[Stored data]

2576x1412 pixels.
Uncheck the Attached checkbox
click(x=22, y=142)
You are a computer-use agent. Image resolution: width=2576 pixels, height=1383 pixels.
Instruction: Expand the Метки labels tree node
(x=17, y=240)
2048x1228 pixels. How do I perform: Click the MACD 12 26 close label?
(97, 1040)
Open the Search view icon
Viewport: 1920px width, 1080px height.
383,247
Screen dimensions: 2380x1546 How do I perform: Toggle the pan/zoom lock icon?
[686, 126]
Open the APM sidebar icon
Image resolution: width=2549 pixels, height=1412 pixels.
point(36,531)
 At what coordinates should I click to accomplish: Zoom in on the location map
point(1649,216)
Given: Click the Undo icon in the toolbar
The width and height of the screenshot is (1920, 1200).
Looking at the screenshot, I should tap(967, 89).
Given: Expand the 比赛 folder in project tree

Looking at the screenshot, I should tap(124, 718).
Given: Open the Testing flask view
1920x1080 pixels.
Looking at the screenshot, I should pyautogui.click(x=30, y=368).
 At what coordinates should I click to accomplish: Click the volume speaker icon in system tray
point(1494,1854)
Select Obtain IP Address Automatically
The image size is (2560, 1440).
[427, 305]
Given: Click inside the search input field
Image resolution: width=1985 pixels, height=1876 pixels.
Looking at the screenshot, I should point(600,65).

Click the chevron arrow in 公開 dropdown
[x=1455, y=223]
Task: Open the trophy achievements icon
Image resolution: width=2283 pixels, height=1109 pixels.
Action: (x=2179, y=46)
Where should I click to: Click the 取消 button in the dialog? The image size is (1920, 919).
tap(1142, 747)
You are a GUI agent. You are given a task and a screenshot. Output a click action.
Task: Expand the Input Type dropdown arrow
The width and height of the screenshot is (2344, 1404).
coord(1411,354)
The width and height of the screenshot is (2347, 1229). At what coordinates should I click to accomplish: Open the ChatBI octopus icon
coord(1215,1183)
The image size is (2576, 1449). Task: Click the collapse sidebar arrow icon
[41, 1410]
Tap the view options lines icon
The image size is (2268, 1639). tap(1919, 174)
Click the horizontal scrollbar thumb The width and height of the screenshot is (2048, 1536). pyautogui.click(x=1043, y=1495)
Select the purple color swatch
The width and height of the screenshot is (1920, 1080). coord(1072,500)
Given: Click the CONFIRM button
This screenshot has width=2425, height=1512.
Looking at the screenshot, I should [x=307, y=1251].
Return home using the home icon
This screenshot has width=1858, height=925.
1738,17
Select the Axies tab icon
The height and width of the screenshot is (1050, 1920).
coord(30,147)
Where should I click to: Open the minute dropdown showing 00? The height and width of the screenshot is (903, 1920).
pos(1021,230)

**WHAT THE TASK ASKS**
Your task is to copy exactly, and only, the lines from the line with "The height and width of the screenshot is (1050, 1920)." through the last line of the entries, both included.

**FINISHED EXERCISE**
The height and width of the screenshot is (1050, 1920).
coord(30,147)
Where should I click to: Open the minute dropdown showing 00? The height and width of the screenshot is (903, 1920).
pos(1021,230)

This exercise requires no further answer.